Grain prices surged following a weak crop forecast, causing the "Fast Money" traders on Wednesday to think about inflation.
“The crop report was crazy bullish for corn, wheat and soybeans,” said Brian Kelly, founder of Kanundrum Capital and a "Fast Money" trader.
Corn futures rallied to the exchange limit Wednesday after the U.S. Department of Agriculture said domestic corn stocks would fall 9.4 percent from the prior year, hitting the lowest level in 15 years. The USDA attributed the low reserves to record ethanol demand and smaller global harvests. Nearly 5 billion bushels of corn will be used to make ethanol this year, the USDA said.
Corn prices rose sharply on Wenesday, extending the week's gains. Corn futures have risen by 4.2 percent this week and are up more than 92 percent in the past year.
Wheat prices were also rising in the wake of the crop report. The USDA cut forecasts for global wheat inventories due to smaller-than-expected crops in the Ukraine. Ukraine’s crop yields added to supply fears for the grain.
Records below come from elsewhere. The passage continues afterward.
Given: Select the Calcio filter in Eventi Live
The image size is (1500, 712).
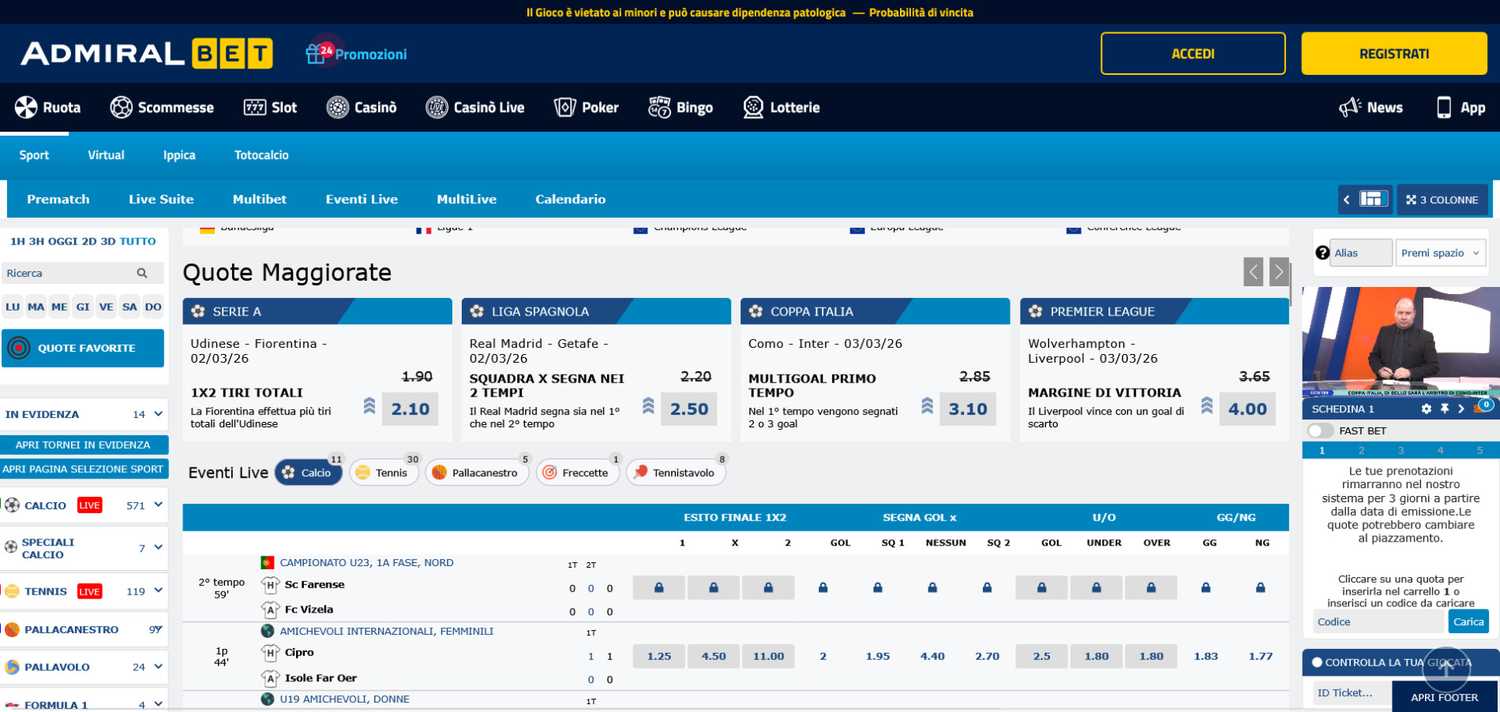Looking at the screenshot, I should (308, 471).
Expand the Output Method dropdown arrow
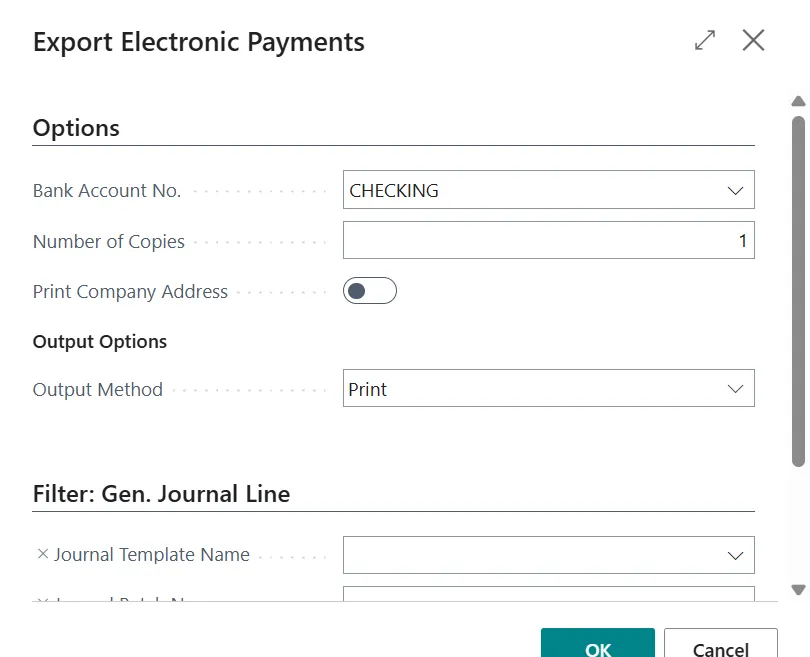Viewport: 810px width, 657px height. (735, 389)
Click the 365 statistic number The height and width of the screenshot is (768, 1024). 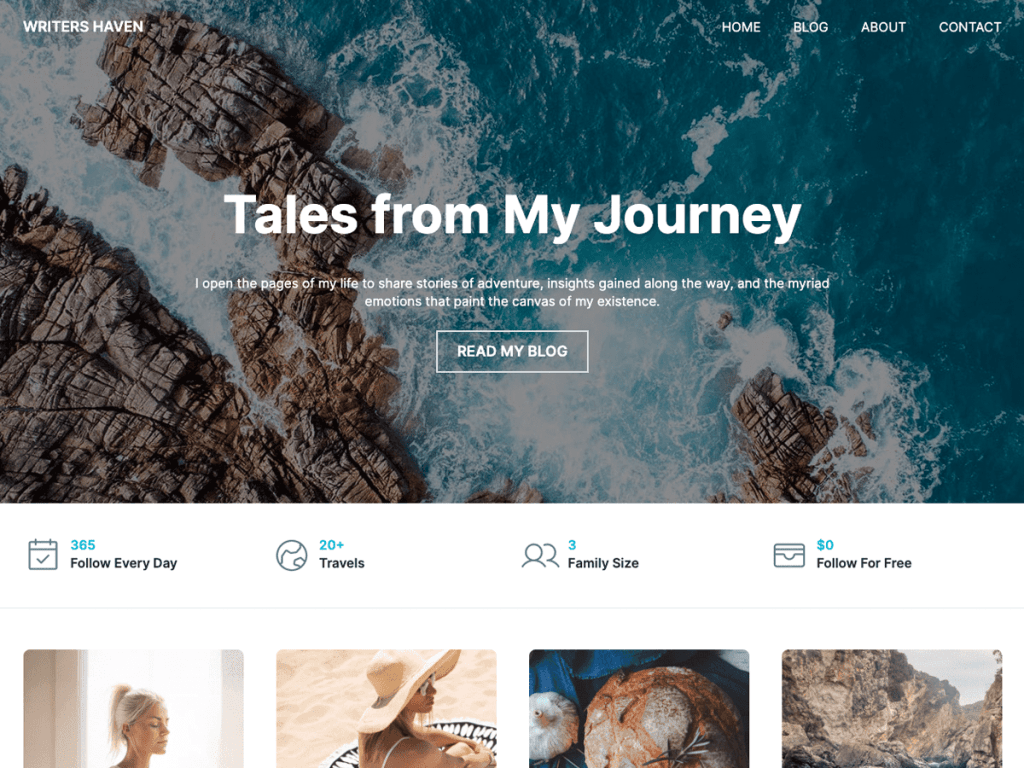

Wheat prices have risen more than 83 percent in the past year as drought has damaged crops in Russia and floods have destroyed Australian crops.
The grain price hikes put inflation center stage as Federal Reserve Chairman Ben Bernanke addressed the U.S. House Budget Committee. Indeed, within minutes of his address, Bernanke fielded a question from Rep. Paul Ryan, R-Wisc., on the issue. Bernanke responded that inflation “made here in the U.S. is very, very low.”
The comment reinforced the Fed’s stance that it is focused on core inflation, not headline inflation, which includes food and oil prices.
The "Fast Money" traders have long argued that the market did not share his view. Inflation is here and is being priced in to stocks and commodities, Kelly has said. Last month, he recommended buying gold on inflation concerns.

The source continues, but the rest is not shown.